Instructions to follow: From the first line to the last, write out the records exactly.

[Collected data entries]
_ _ _ _
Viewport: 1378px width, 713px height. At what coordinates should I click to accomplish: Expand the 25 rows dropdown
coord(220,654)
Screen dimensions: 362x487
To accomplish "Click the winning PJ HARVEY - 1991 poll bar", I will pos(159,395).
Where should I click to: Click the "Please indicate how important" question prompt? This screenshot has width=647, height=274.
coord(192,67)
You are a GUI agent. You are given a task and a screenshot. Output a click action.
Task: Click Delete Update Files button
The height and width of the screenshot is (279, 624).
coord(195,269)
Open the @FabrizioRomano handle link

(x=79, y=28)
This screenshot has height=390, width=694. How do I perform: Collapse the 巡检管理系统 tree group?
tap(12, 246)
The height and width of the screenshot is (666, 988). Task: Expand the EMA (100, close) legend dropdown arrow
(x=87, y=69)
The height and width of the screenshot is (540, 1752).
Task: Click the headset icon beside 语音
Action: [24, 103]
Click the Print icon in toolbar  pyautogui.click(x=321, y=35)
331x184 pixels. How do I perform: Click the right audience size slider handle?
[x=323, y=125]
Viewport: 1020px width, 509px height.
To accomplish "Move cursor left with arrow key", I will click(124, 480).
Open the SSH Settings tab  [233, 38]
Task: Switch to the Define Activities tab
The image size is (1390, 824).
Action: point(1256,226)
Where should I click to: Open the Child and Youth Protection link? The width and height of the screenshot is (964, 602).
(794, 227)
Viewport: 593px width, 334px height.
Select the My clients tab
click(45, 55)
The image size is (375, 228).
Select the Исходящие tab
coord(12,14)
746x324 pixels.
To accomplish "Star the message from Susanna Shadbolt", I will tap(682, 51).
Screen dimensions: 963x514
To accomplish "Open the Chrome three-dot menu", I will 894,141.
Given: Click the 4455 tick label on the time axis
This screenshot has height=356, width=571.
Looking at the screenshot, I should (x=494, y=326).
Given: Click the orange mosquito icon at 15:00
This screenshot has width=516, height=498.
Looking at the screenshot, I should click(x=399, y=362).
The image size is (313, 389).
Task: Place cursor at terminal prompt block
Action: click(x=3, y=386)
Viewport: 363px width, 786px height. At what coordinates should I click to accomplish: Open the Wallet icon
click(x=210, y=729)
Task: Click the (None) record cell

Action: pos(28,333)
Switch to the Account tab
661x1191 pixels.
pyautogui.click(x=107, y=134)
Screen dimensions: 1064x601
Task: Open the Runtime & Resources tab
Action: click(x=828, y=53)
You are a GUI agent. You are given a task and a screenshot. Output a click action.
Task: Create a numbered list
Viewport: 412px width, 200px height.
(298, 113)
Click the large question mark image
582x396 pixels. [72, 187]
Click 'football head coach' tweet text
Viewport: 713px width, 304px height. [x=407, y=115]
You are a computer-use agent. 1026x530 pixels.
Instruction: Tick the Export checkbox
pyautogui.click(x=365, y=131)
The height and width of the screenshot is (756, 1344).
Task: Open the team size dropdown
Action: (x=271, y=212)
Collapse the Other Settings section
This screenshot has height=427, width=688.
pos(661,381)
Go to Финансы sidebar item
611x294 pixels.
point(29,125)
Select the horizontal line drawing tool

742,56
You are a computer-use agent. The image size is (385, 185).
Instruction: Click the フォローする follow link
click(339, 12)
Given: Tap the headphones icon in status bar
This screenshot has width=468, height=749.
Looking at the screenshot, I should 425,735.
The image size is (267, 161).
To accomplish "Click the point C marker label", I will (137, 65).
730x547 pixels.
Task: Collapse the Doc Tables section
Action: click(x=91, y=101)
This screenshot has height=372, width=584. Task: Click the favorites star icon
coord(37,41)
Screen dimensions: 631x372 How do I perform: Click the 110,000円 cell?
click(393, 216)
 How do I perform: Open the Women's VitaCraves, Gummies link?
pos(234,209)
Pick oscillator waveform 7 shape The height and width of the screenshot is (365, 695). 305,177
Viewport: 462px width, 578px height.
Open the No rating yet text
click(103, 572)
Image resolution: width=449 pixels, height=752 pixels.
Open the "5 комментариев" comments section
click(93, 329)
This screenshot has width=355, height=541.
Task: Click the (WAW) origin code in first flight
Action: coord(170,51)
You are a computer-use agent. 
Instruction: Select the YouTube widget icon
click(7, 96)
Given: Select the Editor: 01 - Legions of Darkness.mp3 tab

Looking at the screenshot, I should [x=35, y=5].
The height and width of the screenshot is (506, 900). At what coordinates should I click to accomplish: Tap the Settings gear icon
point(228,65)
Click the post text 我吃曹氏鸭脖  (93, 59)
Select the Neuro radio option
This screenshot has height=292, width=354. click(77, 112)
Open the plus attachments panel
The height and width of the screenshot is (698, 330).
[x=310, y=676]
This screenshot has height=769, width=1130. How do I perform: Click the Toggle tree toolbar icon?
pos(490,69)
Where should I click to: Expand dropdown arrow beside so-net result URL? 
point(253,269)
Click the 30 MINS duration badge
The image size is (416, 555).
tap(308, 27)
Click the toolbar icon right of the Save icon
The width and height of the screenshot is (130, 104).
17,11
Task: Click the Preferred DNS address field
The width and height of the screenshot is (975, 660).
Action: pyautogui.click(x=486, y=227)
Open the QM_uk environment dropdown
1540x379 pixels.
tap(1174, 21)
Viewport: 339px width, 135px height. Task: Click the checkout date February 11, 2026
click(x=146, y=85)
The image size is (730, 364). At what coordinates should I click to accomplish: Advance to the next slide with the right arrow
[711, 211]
_ _ _ _
Solved exercise:
Viewport: 1378px width, 713px height. At what coordinates should I click to accomplish: Expand the 25 rows dropdown
coord(220,654)
Screen dimensions: 362x487
To accomplish "Click the winning PJ HARVEY - 1991 poll bar", I will pos(159,395).
Where should I click to: Click the "Please indicate how important" question prompt? This screenshot has width=647, height=274.
coord(192,67)
You are a GUI agent. You are given a task and a screenshot. Output a click action.
Task: Click Delete Update Files button
The height and width of the screenshot is (279, 624).
coord(195,269)
Open the @FabrizioRomano handle link

(x=79, y=28)
This screenshot has height=390, width=694. How do I perform: Collapse the 巡检管理系统 tree group?
tap(12, 246)
The height and width of the screenshot is (666, 988). Task: Expand the EMA (100, close) legend dropdown arrow
(x=87, y=69)
The height and width of the screenshot is (540, 1752).
Task: Click the headset icon beside 语音
Action: [24, 103]
Click the Print icon in toolbar  pyautogui.click(x=321, y=35)
331x184 pixels. How do I perform: Click the right audience size slider handle?
[x=323, y=125]
Viewport: 1020px width, 509px height.
To accomplish "Move cursor left with arrow key", I will click(124, 480).
Open the SSH Settings tab  [233, 38]
Task: Switch to the Define Activities tab
The image size is (1390, 824).
Action: point(1256,226)
Where should I click to: Open the Child and Youth Protection link? The width and height of the screenshot is (964, 602).
(794, 227)
Viewport: 593px width, 334px height.
Select the My clients tab
click(45, 55)
The image size is (375, 228).
Select the Исходящие tab
coord(12,14)
746x324 pixels.
To accomplish "Star the message from Susanna Shadbolt", I will tap(682, 51).
Screen dimensions: 963x514
To accomplish "Open the Chrome three-dot menu", I will 894,141.
Given: Click the 4455 tick label on the time axis
This screenshot has height=356, width=571.
Looking at the screenshot, I should (x=494, y=326).
Given: Click the orange mosquito icon at 15:00
This screenshot has width=516, height=498.
Looking at the screenshot, I should click(x=399, y=362).
The image size is (313, 389).
Task: Place cursor at terminal prompt block
Action: click(x=3, y=386)
Viewport: 363px width, 786px height. At what coordinates should I click to accomplish: Open the Wallet icon
click(x=210, y=729)
Task: Click the (None) record cell

Action: pos(28,333)
Switch to the Account tab
661x1191 pixels.
pyautogui.click(x=107, y=134)
Screen dimensions: 1064x601
Task: Open the Runtime & Resources tab
Action: click(x=828, y=53)
You are a GUI agent. You are given a task and a screenshot. Output a click action.
Task: Create a numbered list
Viewport: 412px width, 200px height.
(298, 113)
Click the large question mark image
582x396 pixels. [72, 187]
Click 'football head coach' tweet text
Viewport: 713px width, 304px height. [x=407, y=115]
You are a computer-use agent. 1026x530 pixels.
Instruction: Tick the Export checkbox
pyautogui.click(x=365, y=131)
The height and width of the screenshot is (756, 1344).
Task: Open the team size dropdown
Action: (x=271, y=212)
Collapse the Other Settings section
This screenshot has height=427, width=688.
pos(661,381)
Go to Финансы sidebar item
611x294 pixels.
point(29,125)
Select the horizontal line drawing tool

742,56
You are a computer-use agent. The image size is (385, 185).
Instruction: Click the フォローする follow link
click(339, 12)
Given: Tap the headphones icon in status bar
This screenshot has width=468, height=749.
Looking at the screenshot, I should 425,735.
The image size is (267, 161).
To accomplish "Click the point C marker label", I will (137, 65).
730x547 pixels.
Task: Collapse the Doc Tables section
Action: click(x=91, y=101)
This screenshot has height=372, width=584. Task: Click the favorites star icon
coord(37,41)
Screen dimensions: 631x372 How do I perform: Click the 110,000円 cell?
click(393, 216)
 How do I perform: Open the Women's VitaCraves, Gummies link?
pos(234,209)
Pick oscillator waveform 7 shape The height and width of the screenshot is (365, 695). 305,177
Viewport: 462px width, 578px height.
Open the No rating yet text
click(103, 572)
Image resolution: width=449 pixels, height=752 pixels.
Open the "5 комментариев" comments section
click(93, 329)
This screenshot has width=355, height=541.
Task: Click the (WAW) origin code in first flight
Action: coord(170,51)
You are a computer-use agent. 
Instruction: Select the YouTube widget icon
click(7, 96)
Given: Select the Editor: 01 - Legions of Darkness.mp3 tab

Looking at the screenshot, I should [x=35, y=5].
The height and width of the screenshot is (506, 900). At what coordinates should I click to accomplish: Tap the Settings gear icon
point(228,65)
Click the post text 我吃曹氏鸭脖  (93, 59)
Select the Neuro radio option
This screenshot has height=292, width=354. click(77, 112)
Open the plus attachments panel
The height and width of the screenshot is (698, 330).
[x=310, y=676]
This screenshot has height=769, width=1130. How do I perform: Click the Toggle tree toolbar icon?
pos(490,69)
Where should I click to: Expand dropdown arrow beside so-net result URL? 
point(253,269)
Click the 30 MINS duration badge
The image size is (416, 555).
tap(308, 27)
Click the toolbar icon right of the Save icon
The width and height of the screenshot is (130, 104).
17,11
Task: Click the Preferred DNS address field
The width and height of the screenshot is (975, 660).
Action: pyautogui.click(x=486, y=227)
Open the QM_uk environment dropdown
1540x379 pixels.
tap(1174, 21)
Viewport: 339px width, 135px height. Task: Click the checkout date February 11, 2026
click(x=146, y=85)
The image size is (730, 364). At what coordinates should I click to accomplish: Advance to the next slide with the right arrow
[711, 211]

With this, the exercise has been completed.